§ Required work
1. Copy the prison reform passage below word for word, from "Two simple reforms" to "to earn it.".
2. Please continue the prison reform passage below, picking up right after its final sentence.

§ Passage to read
........

There are over 80,000 people in custody in the UK right now. We want them to come out to lead law-abiding, productive lives but we are not prepared to give them the tools or the opportunities to take that second chance and make it work.
Of course we should punish people who break the law – how else do we hold society together and keep people safe? But there has to be a balance between retribution and rehabilitation. We have been tough on crime, but not on the causes of crime.

Most prisoners cannot read, let alone write. If you can’t write a CV, fill in a form, write a simple letter, even read a court summons when you’re in trouble, you can’t function as a law-abiding member of society.
Two simple reforms would transform the life opportunities of ex-offenders overnight.

Firstly, no prisoner should leave prison until they can read and write to GCSE grade C. Prison is an opportunity to fix things that went wrong earlier in life, so they don’t blot the rest of our lives. That would mean some people staying in prison longer and some getting out halfway through their sentence, as almost everyone does now without doing anything to earn it.

........

§ Raw data
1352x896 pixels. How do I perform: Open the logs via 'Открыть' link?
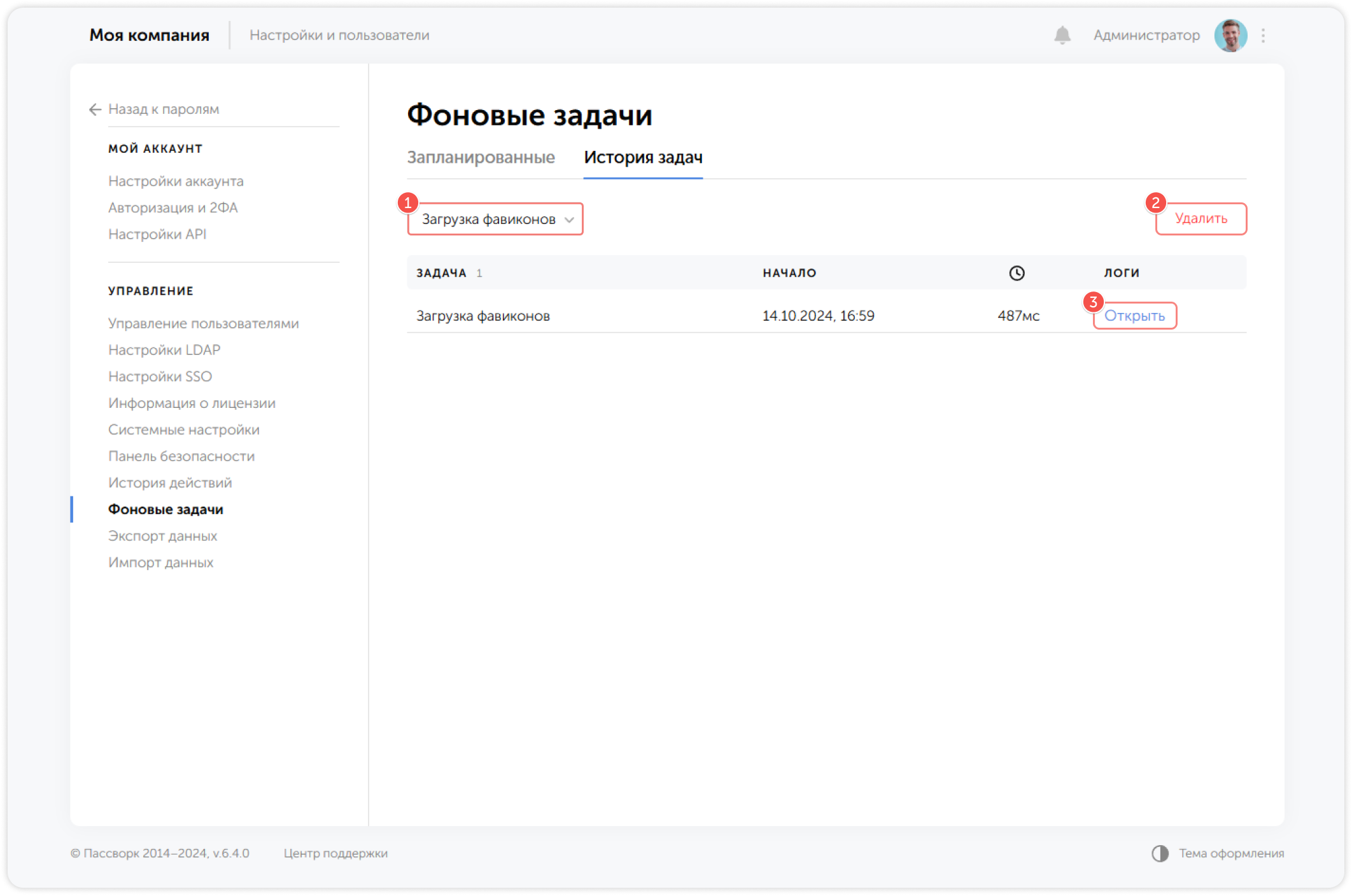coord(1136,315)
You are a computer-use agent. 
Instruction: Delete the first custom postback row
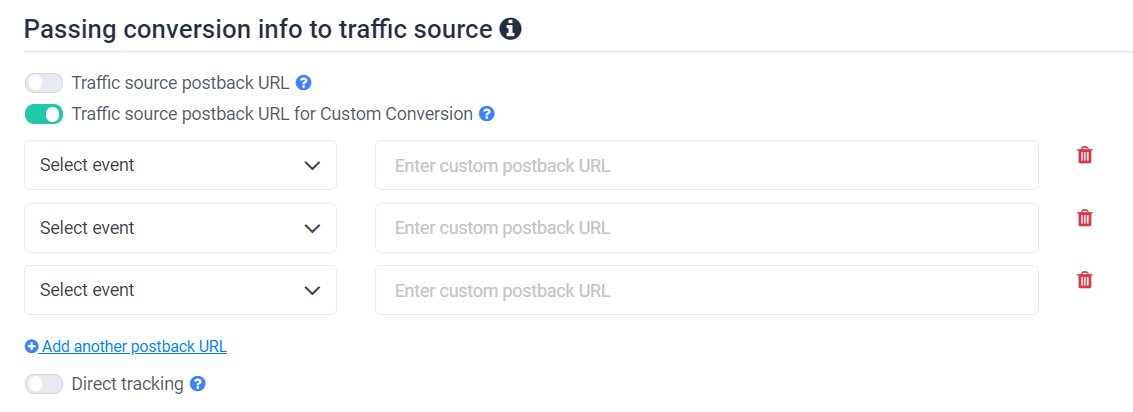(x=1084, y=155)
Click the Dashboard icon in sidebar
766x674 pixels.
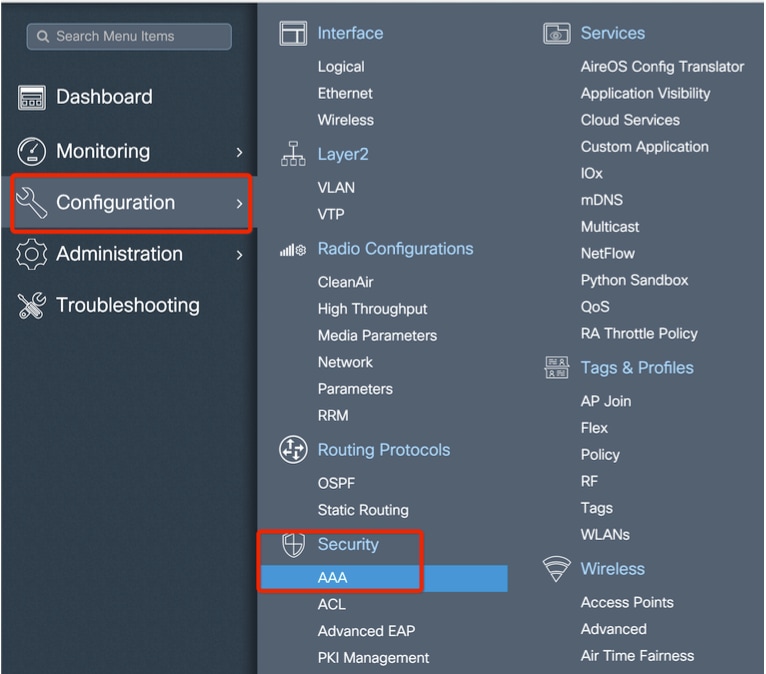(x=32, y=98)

........

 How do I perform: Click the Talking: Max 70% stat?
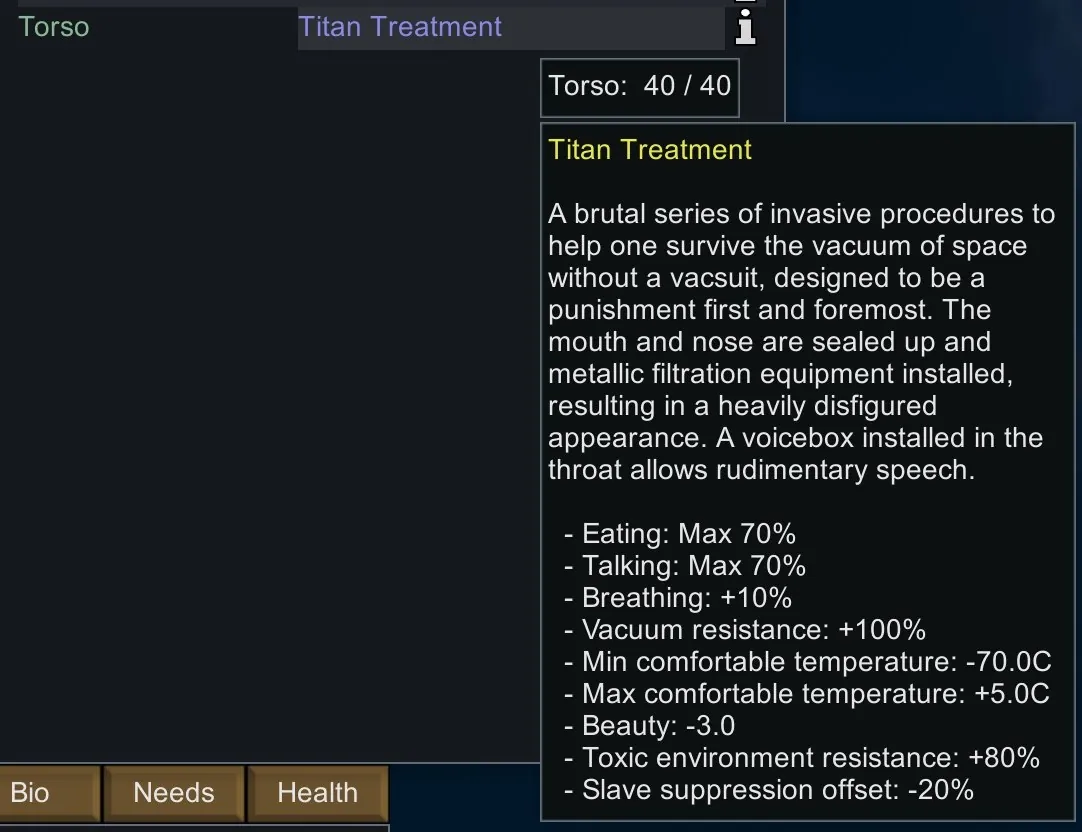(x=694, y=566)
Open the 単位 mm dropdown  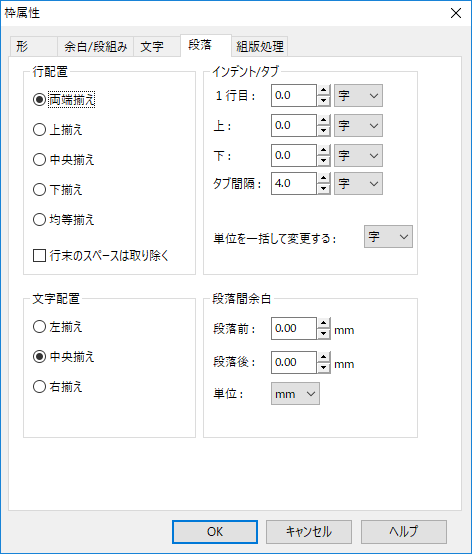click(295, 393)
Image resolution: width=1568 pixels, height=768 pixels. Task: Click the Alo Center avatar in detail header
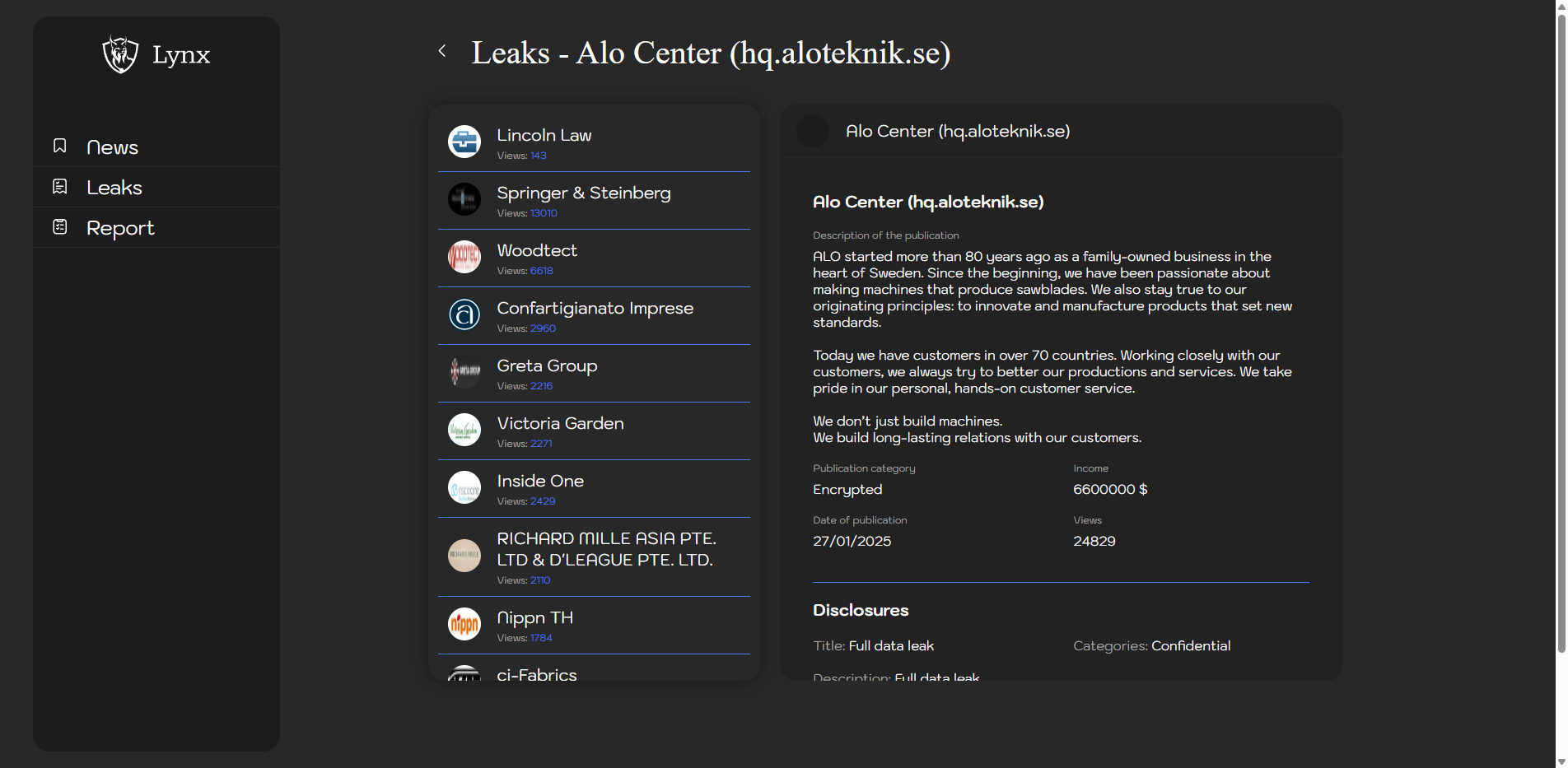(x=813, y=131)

........

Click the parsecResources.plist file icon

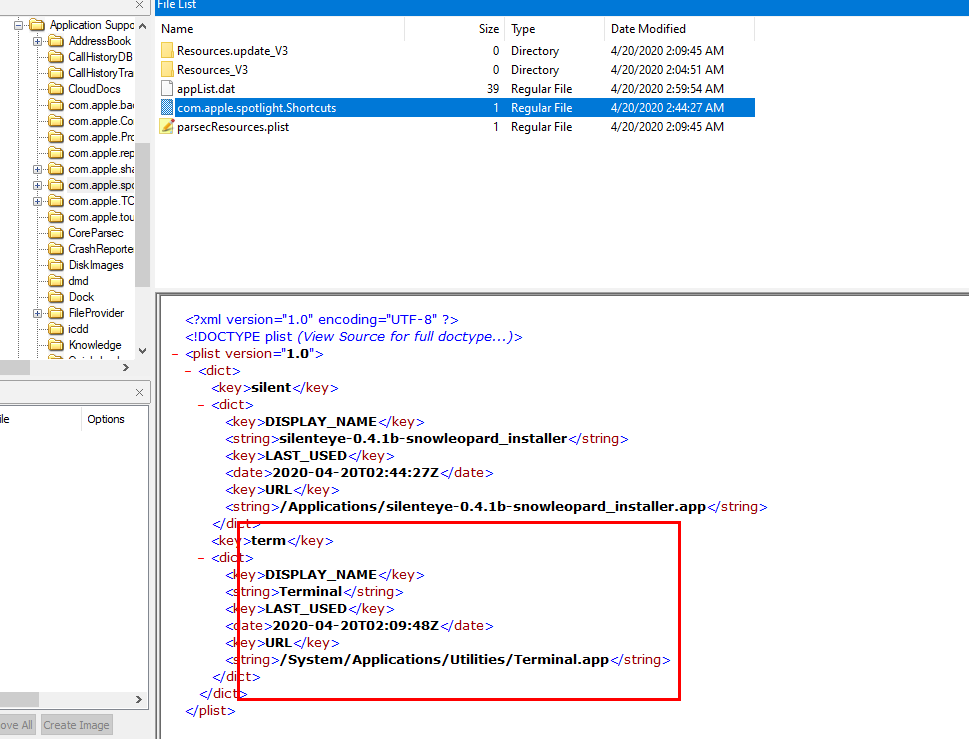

........

§ Results of the exercise
1.
Two simple reforms would transform the life opportunities of ex-offenders overnight.

Firstly, no prisoner should leave prison until they can read and write to GCSE grade C. Prison is an opportunity to fix things that went wrong earlier in life, so they don’t blot the rest of our lives. That would mean some people staying in prison longer and some getting out halfway through their sentence, as almost everyone does now without doing anything to earn it.

2.
Secondly, ex-offenders should be given the chance to re-earn their good name. For me, the big thing wasn’t the prison time. It was the stain on my character. I now have a criminal record. And like anyone who has been sentenced just once to four years or more, I’ll have to disclose that to anyone who asks for the rest of my life, while someone who has been in and out of prison on a dozen short sentences for burglary or bag snatching will get to wipe the slate clean even though they are the repeat offender.

If we truly want to give people a second chance to be productive members of society, all criminal records, except for murder, violence and sex crimes should be wiped clean five or ten years after the individual’s release. It doesn’t get rid of police records, Google or peoples’ memories. But I can’t think of a better incentive to never commit a crime again.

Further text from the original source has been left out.